Selma Sevenhuijsen a researcher from Amsterdam, Holland has been a regular visitor to Barga for almost a decade as she follows the footsteps of Matilda di Canossa and her research into the bare breasted twin tailed mermaid or Melusine to be found in the Duomo.
She has already written two book on the subject and another is just about to be published.
This creature is associated with numerous stories and legends, and is imbued with symbolic meaning in alchemy. The most common iteration of the siren is as Melusine, a creature from medieval legend. Melusine (sometimes, Melusina) was, according to legend, beautiful woman with a disturbing tendency to transform into a serpent from the waist down while bathing; it is the discovery of this nature that triggers calamity.
As the story is most often told, the cursed maiden is discovered in the forest by Raymond, the Duke of Aquitaine, who begs her to marry him. She agrees, on condition that he never disturb her on a Saturday, when she bathes. Raymond eventually grows suspicious of his young wife, and spies on her- and his shocked reaction to her true appearance reveals his betrayal to Melusine, who transforms herself into a dragon and departs in a shrieking fury. This story can be viewed as a metaphor for sexuality, and the contradictory duality of the female nature as viewed through medieval eyes.
The same dual-nature symbolism is also at work in alchemy, which employs the siren as a more benevolent emblem of enlightenment- the siren of the philosophers. Alchemically, the siren’s two tails represent unity -of earth and water, body and soul- and the vision of Universal Mercury, the all-pervading anima mundi that calls out and makes the philosopher yearn to her.
The Woman’s Dictionary of Symbols and Sacred Objects points out that a double-tailed siren, a baubo siren is a cross between a mermaid and a sheila-na-gig and according to them, the suggestive pose refers to female sexual mysteries and the lure of temptation for any simple-minded fellow. The sheila-na-gig is rooted in paganism and the worship of evil spirits.

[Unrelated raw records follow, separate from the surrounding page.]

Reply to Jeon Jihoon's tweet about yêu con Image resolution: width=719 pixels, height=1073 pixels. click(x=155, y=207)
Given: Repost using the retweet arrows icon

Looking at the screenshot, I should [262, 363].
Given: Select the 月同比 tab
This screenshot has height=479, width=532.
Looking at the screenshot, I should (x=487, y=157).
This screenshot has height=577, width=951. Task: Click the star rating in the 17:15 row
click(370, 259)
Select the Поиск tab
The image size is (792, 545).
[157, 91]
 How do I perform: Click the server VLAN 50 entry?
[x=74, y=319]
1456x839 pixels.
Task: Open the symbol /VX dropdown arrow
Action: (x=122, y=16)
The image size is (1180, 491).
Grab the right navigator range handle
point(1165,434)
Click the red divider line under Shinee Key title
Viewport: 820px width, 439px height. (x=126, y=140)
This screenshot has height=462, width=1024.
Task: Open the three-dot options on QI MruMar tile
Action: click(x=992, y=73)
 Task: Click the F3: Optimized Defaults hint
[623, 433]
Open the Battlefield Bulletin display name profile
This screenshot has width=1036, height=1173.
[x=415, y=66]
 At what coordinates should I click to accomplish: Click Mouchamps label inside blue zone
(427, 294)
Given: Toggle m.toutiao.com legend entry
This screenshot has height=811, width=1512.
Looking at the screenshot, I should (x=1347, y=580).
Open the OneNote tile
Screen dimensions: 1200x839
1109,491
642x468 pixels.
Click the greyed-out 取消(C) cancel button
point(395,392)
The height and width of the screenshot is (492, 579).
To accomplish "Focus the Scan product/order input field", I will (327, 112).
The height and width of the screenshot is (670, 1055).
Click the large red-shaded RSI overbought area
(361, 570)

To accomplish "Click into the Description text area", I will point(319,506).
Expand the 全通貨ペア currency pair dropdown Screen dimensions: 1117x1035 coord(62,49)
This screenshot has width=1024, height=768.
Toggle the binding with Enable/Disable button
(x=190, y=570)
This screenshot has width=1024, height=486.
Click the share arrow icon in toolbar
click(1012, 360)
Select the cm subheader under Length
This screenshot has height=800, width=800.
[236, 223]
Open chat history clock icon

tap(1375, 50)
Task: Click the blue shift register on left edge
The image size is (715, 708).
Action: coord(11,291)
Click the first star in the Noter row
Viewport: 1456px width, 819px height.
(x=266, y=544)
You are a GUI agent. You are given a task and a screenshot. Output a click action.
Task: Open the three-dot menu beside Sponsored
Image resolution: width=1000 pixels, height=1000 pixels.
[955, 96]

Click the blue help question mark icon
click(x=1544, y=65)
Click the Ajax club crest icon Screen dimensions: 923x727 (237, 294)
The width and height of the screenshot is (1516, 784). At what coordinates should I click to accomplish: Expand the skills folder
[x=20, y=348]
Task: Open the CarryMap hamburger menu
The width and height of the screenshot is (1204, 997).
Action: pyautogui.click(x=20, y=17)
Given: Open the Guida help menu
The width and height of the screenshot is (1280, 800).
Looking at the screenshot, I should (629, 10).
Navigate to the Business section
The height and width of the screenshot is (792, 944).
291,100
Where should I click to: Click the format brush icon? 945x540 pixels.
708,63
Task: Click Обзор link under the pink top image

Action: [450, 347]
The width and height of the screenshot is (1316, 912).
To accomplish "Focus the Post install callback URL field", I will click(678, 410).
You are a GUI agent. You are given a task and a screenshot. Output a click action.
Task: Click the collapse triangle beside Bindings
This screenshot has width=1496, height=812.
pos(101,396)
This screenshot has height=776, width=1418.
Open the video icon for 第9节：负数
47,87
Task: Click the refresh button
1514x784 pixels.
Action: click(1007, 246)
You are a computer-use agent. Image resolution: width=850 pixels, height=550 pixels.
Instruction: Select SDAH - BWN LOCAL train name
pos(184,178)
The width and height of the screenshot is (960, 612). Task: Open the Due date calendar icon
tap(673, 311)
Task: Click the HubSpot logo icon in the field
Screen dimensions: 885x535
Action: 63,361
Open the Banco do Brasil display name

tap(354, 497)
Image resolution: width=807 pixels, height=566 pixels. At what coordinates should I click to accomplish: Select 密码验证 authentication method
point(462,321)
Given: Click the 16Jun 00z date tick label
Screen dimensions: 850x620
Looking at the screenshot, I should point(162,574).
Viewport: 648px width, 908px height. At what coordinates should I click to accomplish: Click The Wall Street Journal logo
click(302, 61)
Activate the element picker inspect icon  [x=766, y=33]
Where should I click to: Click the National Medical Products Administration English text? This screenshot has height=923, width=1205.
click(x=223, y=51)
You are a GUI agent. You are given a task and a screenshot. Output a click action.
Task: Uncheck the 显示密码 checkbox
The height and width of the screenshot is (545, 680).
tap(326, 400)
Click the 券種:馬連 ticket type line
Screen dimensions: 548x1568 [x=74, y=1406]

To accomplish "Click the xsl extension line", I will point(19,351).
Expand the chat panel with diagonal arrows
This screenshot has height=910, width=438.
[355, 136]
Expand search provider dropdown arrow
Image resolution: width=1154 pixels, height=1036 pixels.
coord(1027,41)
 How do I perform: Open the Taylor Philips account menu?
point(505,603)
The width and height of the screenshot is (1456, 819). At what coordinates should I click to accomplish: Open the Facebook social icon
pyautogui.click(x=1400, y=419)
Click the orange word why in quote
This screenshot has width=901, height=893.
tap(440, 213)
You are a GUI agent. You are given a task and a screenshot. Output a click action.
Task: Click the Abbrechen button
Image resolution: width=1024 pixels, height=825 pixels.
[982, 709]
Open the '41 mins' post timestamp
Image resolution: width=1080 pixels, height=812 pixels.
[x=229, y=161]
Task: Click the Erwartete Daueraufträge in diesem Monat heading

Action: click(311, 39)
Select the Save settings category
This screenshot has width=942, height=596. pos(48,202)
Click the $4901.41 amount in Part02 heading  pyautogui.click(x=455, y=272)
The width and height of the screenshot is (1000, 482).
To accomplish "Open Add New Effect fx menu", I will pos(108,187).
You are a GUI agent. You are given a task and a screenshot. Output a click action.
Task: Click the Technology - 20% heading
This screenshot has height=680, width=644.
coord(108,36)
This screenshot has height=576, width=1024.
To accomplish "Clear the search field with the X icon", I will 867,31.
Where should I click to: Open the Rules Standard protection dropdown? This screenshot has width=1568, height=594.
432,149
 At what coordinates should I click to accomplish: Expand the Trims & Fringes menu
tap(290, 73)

Her second research is based around Matilda di Canossa
Matilda, countess of Tuscany as the heir of her father Boniface, margrave of Tuscany, was the major imperial feudatory in Italy and the major secular supporter of the reform papacy through a long life, 1046-1115.
After Boniface’s death, Matilda’s mother Beatrice married her cousin, Godfrey, duke of Upper Lorraine, and Matilda married his son, Godfrey. When the elder Godfrey died in 1069, Matilda and her mother assumed the rule of Tuscany together; after the deaths of both her mother and her husband in 1076, Matilda ruled both Tuscany and Lorraine alone. Matilda held the counties of Reggio, Modena, Mantua, Brescia, Verona, and Ferrara, as well as Tuscany and Upper and Lower Lorraine.
Because of her vast holdings and her support of the papacy, Matilda was a subject of attention to contemporary chroniclers and poets. Those who were sympathetic to her positions were lavish in their praise: Ekkehard called her the wealthiest, most famous woman of our times and most distinguished in virtues; Hugh of Flavigny said “at this time only countess Matilda was found among women who scorned the power of the king, who opposed his cunning and power even with military conflict, so was deservedly called ‘virago,’ who surpassed even men by the virtue of her spirit.” Bardone in his life of Anselm of Lucca speaks of “the single and only one who remains in the faith, with zeal for God and obedient to pope Gregory, the duke and countess Matilda”
Selma in her forthcoming book on the subject has put forward the theory that there is a good possibility that the faces sculpted near to the pulpit in The Duomo are in fact the faces of Matilda, her mother Beatrice and her father Boniface.